52. Quite apart from the matters referred to in the preceding paragraph there are a number of other matters material to the question whether on the evidence the onus of proof could be regarded as having been discharged. There were unexplained delays in proceeding to auction at a time when at least Thomson knew that delaying the sale until close to Christmas was likely to have a prejudicial effect on the sale. The cumulative effect of these delays is considerable, though some overlap is involved. The most significant was the delay between the decision on 11th October and the meeting on 11th November before instructions were given to fix a date for the auction and prepare an advertising programme. Even if one were to take a different view of those memoranda, there was the unexplained delay from 18th October until 29th October in giving notice of the assignment of the mortgage and in giving written notice of default to the mortgagor, and until 11th November before taking steps towards a sale. Thomson acknowledged that there was no reason why the arrangements for the auction could not have been put in hand immediately after 18th October. Then there was the delay in inserting the only advertisement ever placed in a Sydney daily newspaper. (at p229)

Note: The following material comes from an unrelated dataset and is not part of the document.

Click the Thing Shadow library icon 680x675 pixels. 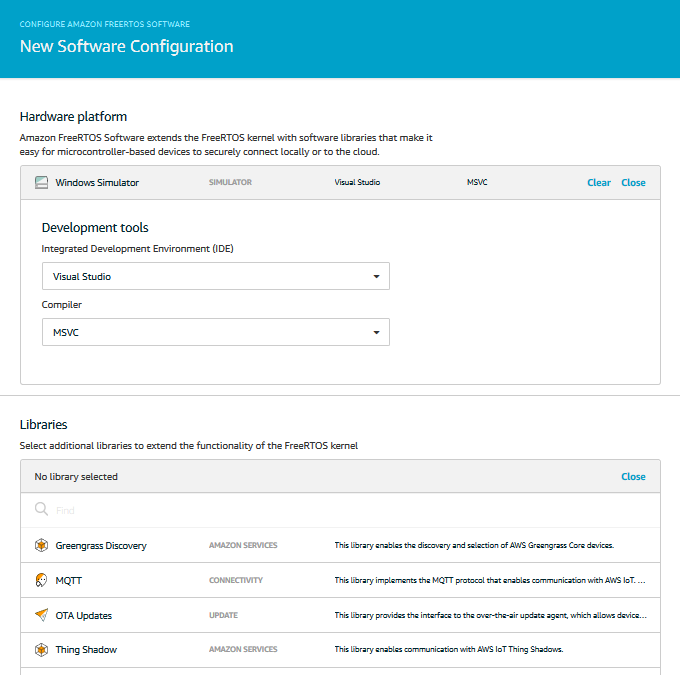[x=41, y=650]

53. Other unexplained aspects are Thomson's failure to inform the Bank in his letter of 24th October of the acquisition of the first mortgage. Although his explanation of the failure after receipt of the Bank's letter of 5th November to inform them of the acquisition of the first mortgage and of the proposed auction was accepted by the trial judge as the true explanation, it cannot be regarded as a satisfactory one. It is no doubt true that a mortgagee is not normally under a specific obligation to inform the mortgagor, or those known to be claiming under him, of a proposed sale, apart from the general notice of default which is a prerequisite to exercise of the power of sale. Nonetheless failure to inform the mortgagor and persons known to be claiming under him may be a relevant matter. Personal irritation on the part of the mortgagee's agent or being on bad terms with it and its solicitors is not an adequate explanation for such failure. All these are relevant factors in considering whether the onus of proving bona fides in the relevant sense has been discharged. Taking those matters into account, along with the evidence, and accepting all the findings of the trial judge, save those as to which I have formed the view that they were not open on the evidence, I am satisfied that it was not open to the trial judge to be satisfied that the onus had been discharged. For that reason also I am of opinion that the appeal should be allowed and the sale set aside. (at p229)

Orders


Appeal allowed with costs.

Order of the Supreme Court of New South Wales Equity Division set aside and in lieu thereof order that the sale of the property "Bangadilly" on 23rd December 1974, from Halco Products Pty. Limited to Bangadilly Pastoral Co. Pty. Ltd., be set aside.

Respondents to pay the appellant's costs in the Supreme Court.